Our protagonists for the evening are the Sandin family - a wealthy clan living in a gated community. The father, James (Ethan Hawke), is a successful businessman who sells state-of-the-art security systems for use during the Purge. His wife Mary (Lena Headey, who I'm told is a Game of Throne) is a woman who womans. Their teenage daughter Zoey (Adelaide Kane) rebels against the strict rules laid down by her father, spurred on by her Statutory Rapey boyfriend, Henry (Tony Oller). The younger son Charlie (Max Burkholder) has invented a little remote-controlled robot that is equipped with night vision and silent wheels and has a secret hiding place behind a loose panel in his closet. You can practically hear Chekhov's gun getting cocked for the third act.

At 7 PM, the Purge begins and the family cozies up behind their thick steel barricades, safe in the knowledge that they will live to see another - oh, wait. Charlie let in a homeless man who is being pursued by a cadre of masked strangers.


Oh, that Charlie. What a goof.

The strangers, led by a charismatic and totally bonkers young man (Rhys Wakefield), have picked this man as their target for this year's Purge and will stop at nothing to see him dead. They threaten to murder the entire family if they don't turn the man over to them. The Sandins take issue with this, and prepare themselves for the longest night of their lives.

What a pickle!

The Purge is one of those magical movies through which I can convince my boyfriend I'm psychic by accurately predicting every story beat about 20 minutes before it happens, though that isn't necessarily a bad thing. There is some comfort in familiarity, after all, and The Purge delivers a mostly solidly constructed home invasion thriller that is engaging and (perhaps most importantly) brief.

By sticking with an 85 minute run time, credits included, The Purge ends before it can squander the underdog goodwill earned through its absurdly low $3 million budget. There are a few key movie sins that, had we been forced to spend more time with them, would have overwhelmed the production. For the sake of simplicity, I will divide these flaws into three categories.

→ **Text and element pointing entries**

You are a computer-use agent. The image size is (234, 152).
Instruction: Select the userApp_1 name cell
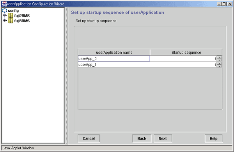point(114,65)
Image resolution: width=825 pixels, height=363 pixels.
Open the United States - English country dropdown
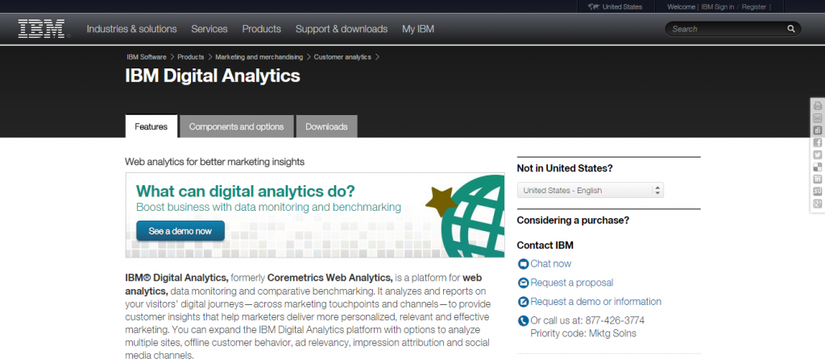[x=590, y=191]

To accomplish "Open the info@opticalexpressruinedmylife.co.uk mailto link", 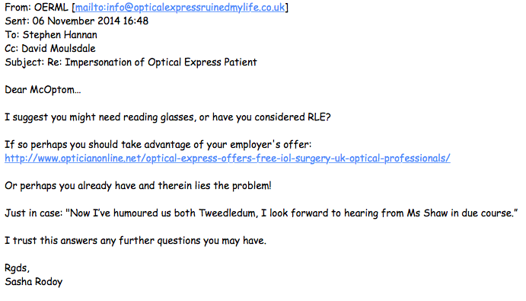I will [x=180, y=8].
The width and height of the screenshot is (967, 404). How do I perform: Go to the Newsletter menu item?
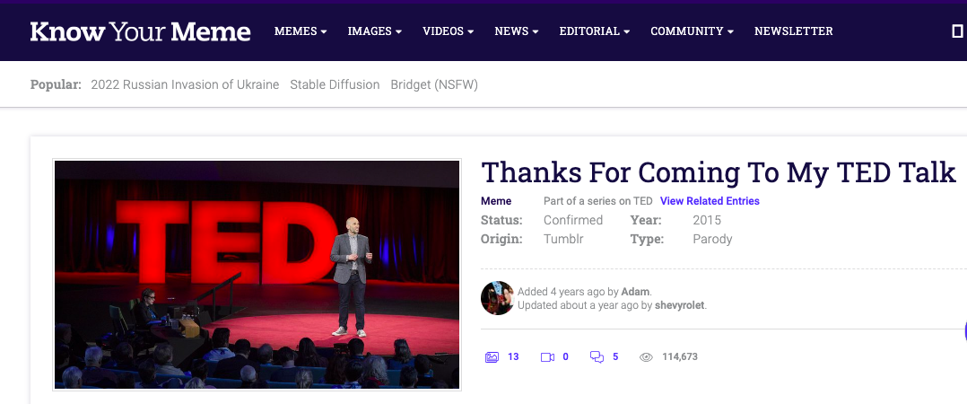[793, 31]
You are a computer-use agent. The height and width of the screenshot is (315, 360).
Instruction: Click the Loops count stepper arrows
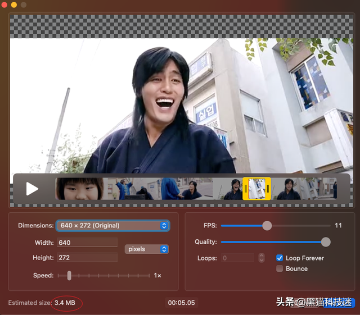pos(262,258)
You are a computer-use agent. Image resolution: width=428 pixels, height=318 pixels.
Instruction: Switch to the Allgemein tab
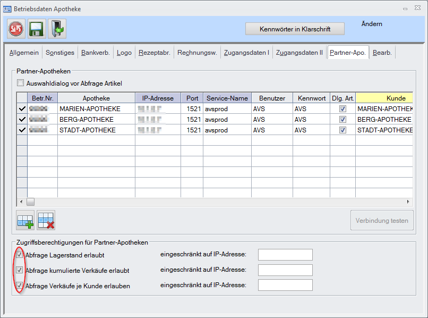[x=24, y=53]
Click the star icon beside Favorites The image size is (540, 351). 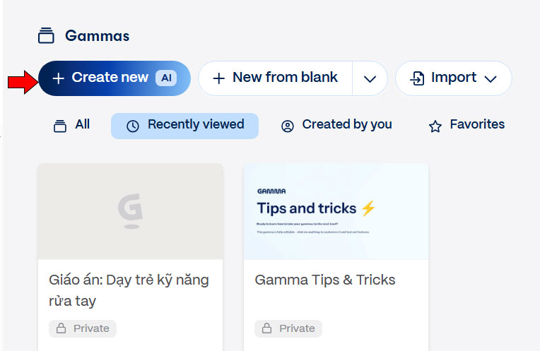point(435,126)
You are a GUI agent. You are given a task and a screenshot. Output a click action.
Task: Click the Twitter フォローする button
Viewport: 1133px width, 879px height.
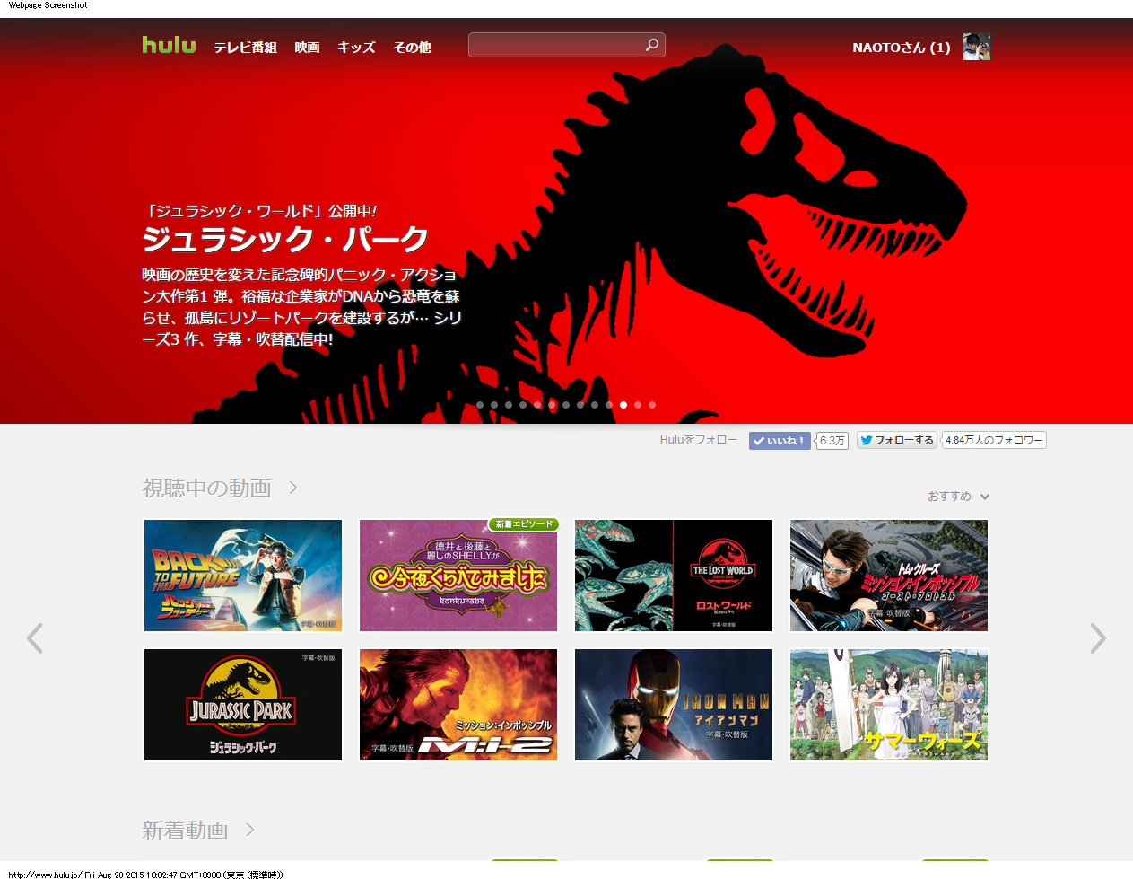(896, 440)
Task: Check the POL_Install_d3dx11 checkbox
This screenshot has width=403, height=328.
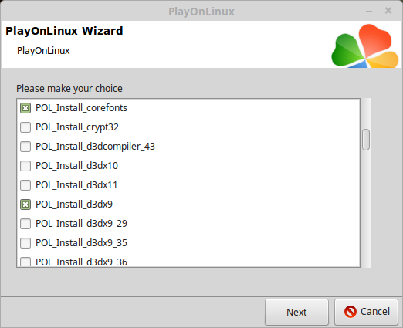Action: (x=25, y=185)
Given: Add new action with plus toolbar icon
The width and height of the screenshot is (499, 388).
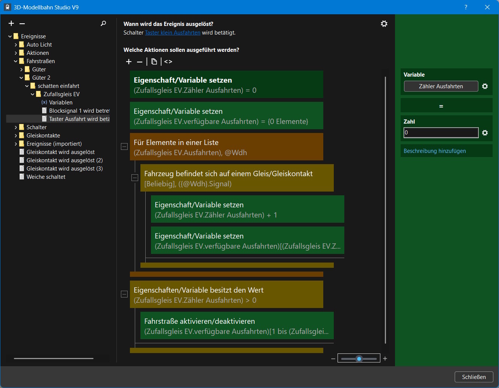Looking at the screenshot, I should point(129,62).
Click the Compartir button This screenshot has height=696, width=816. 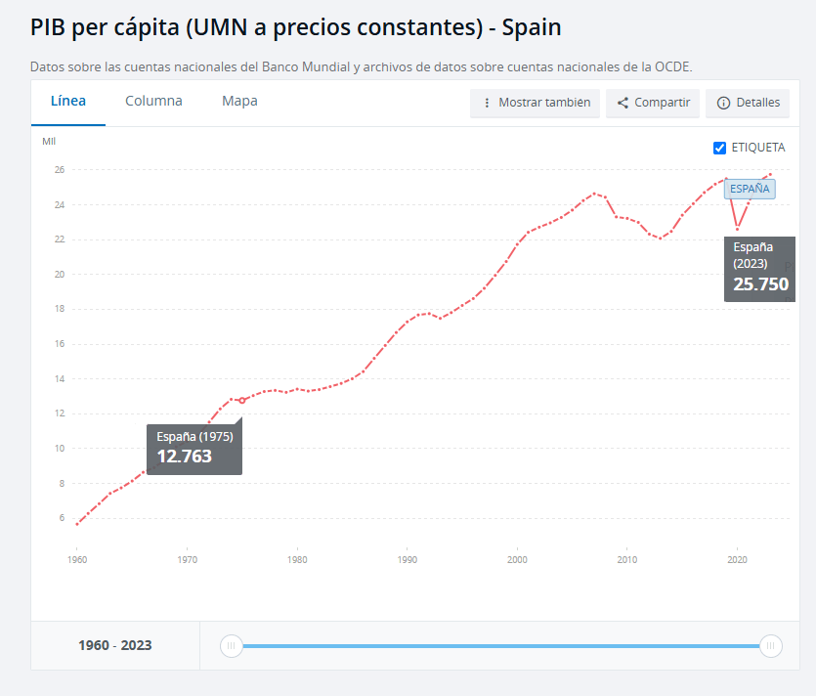[x=652, y=103]
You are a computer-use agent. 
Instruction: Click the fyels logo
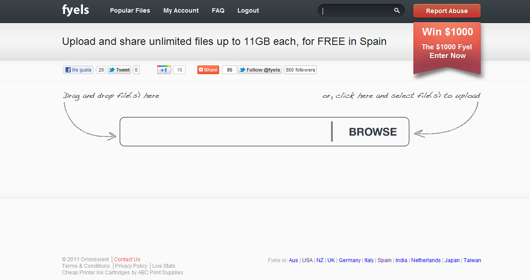(x=76, y=10)
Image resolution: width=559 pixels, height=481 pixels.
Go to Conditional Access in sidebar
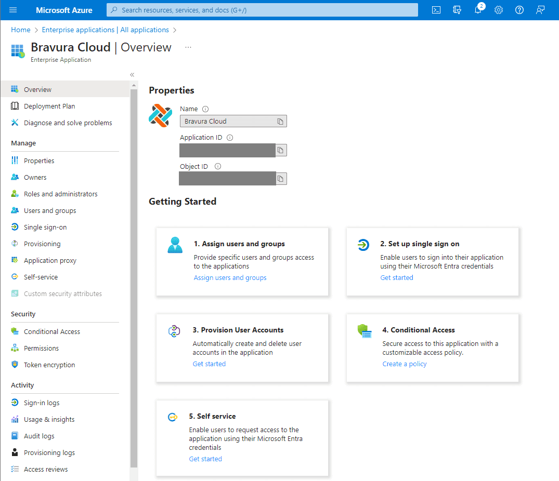click(x=52, y=331)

→ **THE REQUEST**
Reproduce the stretch of the review of The Purge from "At 7 PM, the" through "What a goof.", swapping "steel barricades" for "iron shutters".

→ **EXERCISE RESPONSE**
At 7 PM, the Purge begins and the family cozies up behind their thick iron shutters, safe in the knowledge that they will live to see another - oh, wait. Charlie let in a homeless man who is being pursued by a cadre of masked strangers.


Oh, that Charlie. What a goof.